**GIVEN ENTRIES**
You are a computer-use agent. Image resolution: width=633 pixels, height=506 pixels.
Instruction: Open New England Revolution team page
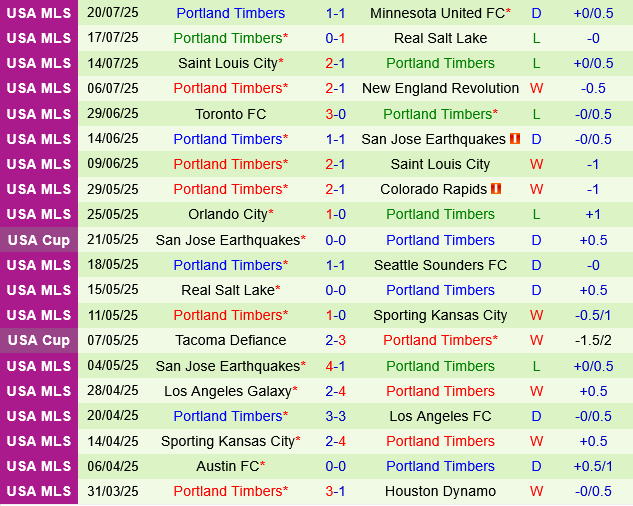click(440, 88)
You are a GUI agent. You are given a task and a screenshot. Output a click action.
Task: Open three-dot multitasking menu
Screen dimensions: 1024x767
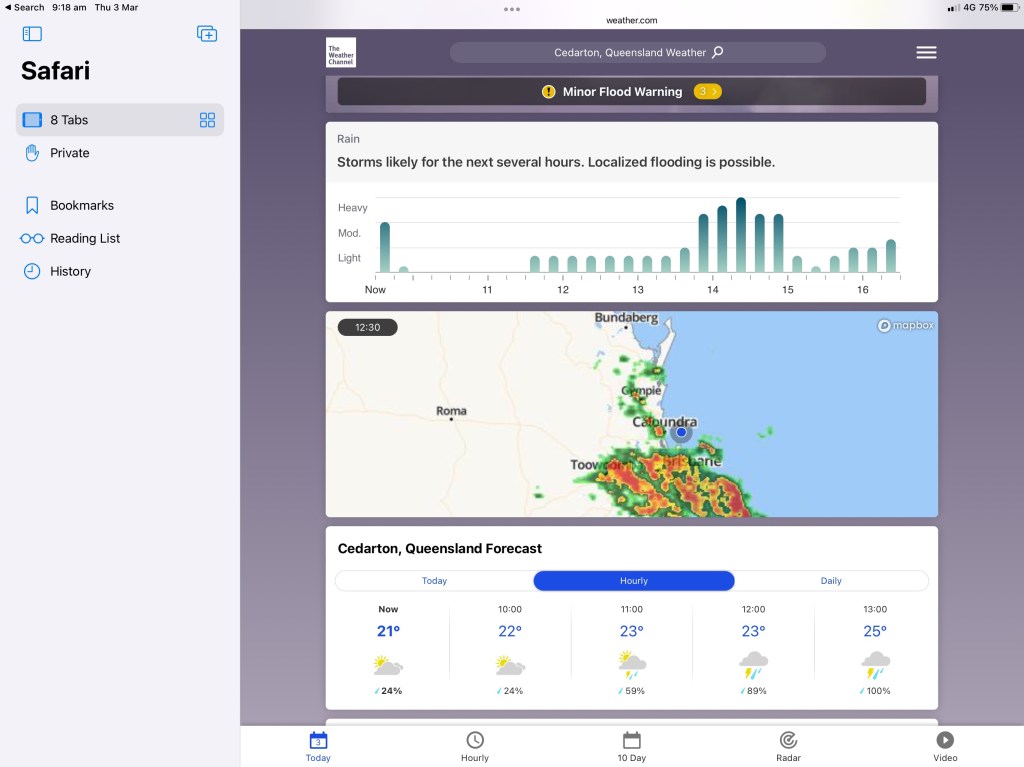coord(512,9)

**TASK DETAILS**
Copy each line of the listing that contains the string "agent".

**SOLUTION TO THE PROBLEM**
You are a computer-use agent. Image resolution: width=633 pixels, height=506 pixels.
You are a GUI agent. You are given a task and a screenshot. Output a click action.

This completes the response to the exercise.